╭──

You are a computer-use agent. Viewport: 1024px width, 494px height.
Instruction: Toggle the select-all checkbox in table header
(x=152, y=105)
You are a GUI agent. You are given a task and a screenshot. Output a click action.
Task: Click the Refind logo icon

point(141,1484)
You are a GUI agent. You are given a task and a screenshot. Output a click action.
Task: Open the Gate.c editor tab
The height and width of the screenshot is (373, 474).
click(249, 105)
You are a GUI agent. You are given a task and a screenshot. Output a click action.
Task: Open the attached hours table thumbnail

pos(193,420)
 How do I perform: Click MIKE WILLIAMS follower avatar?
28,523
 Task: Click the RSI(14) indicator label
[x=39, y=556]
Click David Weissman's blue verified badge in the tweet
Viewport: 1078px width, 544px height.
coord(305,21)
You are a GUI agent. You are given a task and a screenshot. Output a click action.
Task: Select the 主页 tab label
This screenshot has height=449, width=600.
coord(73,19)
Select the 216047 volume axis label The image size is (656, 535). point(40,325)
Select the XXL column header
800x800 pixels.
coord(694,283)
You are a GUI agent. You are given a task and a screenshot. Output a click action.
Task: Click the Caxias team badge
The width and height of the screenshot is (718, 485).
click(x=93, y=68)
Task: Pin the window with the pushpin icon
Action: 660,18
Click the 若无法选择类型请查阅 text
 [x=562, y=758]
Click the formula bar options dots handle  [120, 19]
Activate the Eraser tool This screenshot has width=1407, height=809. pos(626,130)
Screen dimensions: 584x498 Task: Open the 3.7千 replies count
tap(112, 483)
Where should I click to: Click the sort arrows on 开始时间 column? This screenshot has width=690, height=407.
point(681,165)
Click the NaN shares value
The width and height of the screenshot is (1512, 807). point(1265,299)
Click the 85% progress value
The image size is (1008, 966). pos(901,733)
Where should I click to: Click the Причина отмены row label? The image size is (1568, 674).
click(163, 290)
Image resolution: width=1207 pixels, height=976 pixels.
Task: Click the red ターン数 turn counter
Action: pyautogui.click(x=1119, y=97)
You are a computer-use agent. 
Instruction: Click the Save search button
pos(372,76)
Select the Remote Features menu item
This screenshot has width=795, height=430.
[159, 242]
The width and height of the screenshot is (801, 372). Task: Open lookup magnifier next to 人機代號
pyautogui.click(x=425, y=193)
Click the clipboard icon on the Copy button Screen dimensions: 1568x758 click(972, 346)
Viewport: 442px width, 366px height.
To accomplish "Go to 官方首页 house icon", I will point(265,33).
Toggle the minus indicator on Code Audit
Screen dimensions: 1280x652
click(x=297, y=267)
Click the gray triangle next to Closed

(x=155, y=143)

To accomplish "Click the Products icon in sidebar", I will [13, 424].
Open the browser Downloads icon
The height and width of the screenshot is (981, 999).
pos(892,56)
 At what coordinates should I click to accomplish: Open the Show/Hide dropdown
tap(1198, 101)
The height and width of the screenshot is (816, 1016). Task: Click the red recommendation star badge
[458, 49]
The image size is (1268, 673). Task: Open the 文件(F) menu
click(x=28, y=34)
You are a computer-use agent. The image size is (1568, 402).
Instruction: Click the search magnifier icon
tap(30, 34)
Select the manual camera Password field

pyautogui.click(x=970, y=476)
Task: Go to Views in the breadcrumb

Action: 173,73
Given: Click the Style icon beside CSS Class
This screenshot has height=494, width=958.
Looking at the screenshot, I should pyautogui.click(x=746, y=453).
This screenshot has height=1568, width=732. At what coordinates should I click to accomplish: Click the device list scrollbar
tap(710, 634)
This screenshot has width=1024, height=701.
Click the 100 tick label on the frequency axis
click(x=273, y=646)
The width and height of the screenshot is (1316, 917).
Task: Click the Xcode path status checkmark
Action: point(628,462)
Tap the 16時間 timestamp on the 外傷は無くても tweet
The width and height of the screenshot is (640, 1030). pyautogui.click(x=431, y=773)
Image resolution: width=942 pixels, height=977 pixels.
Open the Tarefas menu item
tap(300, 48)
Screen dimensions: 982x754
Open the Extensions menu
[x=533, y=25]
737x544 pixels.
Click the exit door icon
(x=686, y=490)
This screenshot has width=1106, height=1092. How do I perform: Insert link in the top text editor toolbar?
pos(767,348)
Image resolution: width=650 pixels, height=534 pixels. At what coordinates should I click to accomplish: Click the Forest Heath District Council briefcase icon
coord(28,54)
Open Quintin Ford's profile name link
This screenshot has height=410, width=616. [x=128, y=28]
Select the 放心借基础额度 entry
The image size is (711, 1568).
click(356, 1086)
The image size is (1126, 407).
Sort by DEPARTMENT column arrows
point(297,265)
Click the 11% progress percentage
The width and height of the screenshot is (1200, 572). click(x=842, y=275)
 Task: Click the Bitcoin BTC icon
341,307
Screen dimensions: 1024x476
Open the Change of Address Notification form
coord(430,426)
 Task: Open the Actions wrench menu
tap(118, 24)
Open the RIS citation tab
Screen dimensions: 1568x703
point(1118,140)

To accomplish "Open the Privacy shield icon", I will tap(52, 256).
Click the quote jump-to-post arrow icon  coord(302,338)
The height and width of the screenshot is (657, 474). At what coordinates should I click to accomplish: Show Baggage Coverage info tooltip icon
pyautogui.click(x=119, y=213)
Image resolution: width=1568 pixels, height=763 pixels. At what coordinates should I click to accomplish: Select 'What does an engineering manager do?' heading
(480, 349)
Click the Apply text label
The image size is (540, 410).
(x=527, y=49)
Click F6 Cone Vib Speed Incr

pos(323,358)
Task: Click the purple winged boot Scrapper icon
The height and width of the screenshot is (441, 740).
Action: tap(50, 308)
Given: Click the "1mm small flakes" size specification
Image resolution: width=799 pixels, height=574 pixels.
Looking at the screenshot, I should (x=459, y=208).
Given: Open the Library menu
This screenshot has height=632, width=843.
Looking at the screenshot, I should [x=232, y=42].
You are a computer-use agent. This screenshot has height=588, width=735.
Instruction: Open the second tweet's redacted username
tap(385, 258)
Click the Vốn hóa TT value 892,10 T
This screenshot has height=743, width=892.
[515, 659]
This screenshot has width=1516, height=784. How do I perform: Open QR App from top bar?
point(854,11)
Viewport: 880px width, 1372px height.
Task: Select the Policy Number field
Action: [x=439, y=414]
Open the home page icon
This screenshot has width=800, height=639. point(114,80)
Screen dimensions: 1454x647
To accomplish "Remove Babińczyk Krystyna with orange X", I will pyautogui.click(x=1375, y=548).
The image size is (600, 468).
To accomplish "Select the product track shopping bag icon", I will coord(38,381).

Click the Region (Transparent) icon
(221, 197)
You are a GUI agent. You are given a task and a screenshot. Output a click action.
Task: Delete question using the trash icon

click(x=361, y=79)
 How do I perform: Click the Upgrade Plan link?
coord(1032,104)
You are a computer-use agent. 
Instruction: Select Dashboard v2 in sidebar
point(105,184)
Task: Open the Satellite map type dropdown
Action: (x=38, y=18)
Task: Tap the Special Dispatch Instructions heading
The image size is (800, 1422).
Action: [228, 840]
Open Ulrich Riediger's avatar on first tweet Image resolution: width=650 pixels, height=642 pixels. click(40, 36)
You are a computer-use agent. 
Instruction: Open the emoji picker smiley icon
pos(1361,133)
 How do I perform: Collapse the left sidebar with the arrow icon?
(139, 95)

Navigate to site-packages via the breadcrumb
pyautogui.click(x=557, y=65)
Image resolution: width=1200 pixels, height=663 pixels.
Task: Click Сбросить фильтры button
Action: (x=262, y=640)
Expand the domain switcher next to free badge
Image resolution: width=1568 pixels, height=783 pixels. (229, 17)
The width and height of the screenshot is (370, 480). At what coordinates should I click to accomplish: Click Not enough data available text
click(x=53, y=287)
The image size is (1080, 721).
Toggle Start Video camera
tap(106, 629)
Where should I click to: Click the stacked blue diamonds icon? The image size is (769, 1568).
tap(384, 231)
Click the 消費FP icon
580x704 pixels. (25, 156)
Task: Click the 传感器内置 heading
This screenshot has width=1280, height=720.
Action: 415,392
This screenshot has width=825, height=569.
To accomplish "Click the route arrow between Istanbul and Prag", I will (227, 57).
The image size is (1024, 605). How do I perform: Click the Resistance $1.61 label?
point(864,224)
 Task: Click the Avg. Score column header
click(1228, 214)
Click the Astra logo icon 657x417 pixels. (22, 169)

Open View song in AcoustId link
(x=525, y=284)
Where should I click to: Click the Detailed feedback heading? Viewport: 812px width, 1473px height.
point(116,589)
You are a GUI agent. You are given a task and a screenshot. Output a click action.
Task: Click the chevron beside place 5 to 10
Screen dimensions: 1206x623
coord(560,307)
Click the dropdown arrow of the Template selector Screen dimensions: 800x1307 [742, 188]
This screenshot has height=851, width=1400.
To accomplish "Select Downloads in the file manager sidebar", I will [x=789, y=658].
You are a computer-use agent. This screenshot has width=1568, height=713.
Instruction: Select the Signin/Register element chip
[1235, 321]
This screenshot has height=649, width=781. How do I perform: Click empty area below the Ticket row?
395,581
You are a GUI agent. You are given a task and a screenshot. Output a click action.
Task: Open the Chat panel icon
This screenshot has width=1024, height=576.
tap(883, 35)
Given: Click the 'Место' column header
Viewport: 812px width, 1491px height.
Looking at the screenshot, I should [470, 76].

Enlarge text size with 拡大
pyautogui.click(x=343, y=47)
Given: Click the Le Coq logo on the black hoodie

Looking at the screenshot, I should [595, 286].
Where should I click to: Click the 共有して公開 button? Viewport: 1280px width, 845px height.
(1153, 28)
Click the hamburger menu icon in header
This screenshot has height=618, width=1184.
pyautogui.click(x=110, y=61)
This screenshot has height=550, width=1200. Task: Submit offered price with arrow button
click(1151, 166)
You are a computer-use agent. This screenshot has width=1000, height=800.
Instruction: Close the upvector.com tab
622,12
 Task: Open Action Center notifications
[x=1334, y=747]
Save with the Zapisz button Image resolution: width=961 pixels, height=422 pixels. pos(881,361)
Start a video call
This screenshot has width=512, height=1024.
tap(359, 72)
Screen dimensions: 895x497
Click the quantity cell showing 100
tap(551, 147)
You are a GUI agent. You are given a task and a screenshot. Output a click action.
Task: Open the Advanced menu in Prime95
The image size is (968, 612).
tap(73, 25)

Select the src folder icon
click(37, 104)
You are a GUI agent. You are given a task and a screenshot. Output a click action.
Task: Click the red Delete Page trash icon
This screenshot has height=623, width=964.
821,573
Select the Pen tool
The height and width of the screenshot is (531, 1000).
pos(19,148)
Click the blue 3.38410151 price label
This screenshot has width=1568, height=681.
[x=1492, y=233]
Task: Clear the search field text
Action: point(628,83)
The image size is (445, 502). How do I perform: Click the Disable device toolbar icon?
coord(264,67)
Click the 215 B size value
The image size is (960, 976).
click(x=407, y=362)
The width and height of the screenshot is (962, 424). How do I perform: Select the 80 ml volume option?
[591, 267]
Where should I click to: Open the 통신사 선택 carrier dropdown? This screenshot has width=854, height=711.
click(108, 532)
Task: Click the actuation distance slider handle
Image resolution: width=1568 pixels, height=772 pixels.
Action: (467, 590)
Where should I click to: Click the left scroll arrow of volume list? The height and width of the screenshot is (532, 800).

╰──

Copy out, exactly and alone, the lines of the entries above between the ones holding "Open Ulrich Riediger's" and "This screenshot has width=825, height=569.", inclusive.

Open Ulrich Riediger's avatar on first tweet Image resolution: width=650 pixels, height=642 pixels. click(40, 36)
You are a computer-use agent. 
Instruction: Open the emoji picker smiley icon
pos(1361,133)
 How do I perform: Collapse the left sidebar with the arrow icon?
(139, 95)

Navigate to site-packages via the breadcrumb
pyautogui.click(x=557, y=65)
Image resolution: width=1200 pixels, height=663 pixels.
Task: Click Сбросить фильтры button
Action: (x=262, y=640)
Expand the domain switcher next to free badge
Image resolution: width=1568 pixels, height=783 pixels. (229, 17)
The width and height of the screenshot is (370, 480). At what coordinates should I click to accomplish: Click Not enough data available text
click(x=53, y=287)
The image size is (1080, 721).
Toggle Start Video camera
tap(106, 629)
Where should I click to: Click the stacked blue diamonds icon? The image size is (769, 1568).
tap(384, 231)
Click the 消費FP icon
580x704 pixels. (25, 156)
Task: Click the 传感器内置 heading
This screenshot has width=1280, height=720.
Action: 415,392
This screenshot has width=825, height=569.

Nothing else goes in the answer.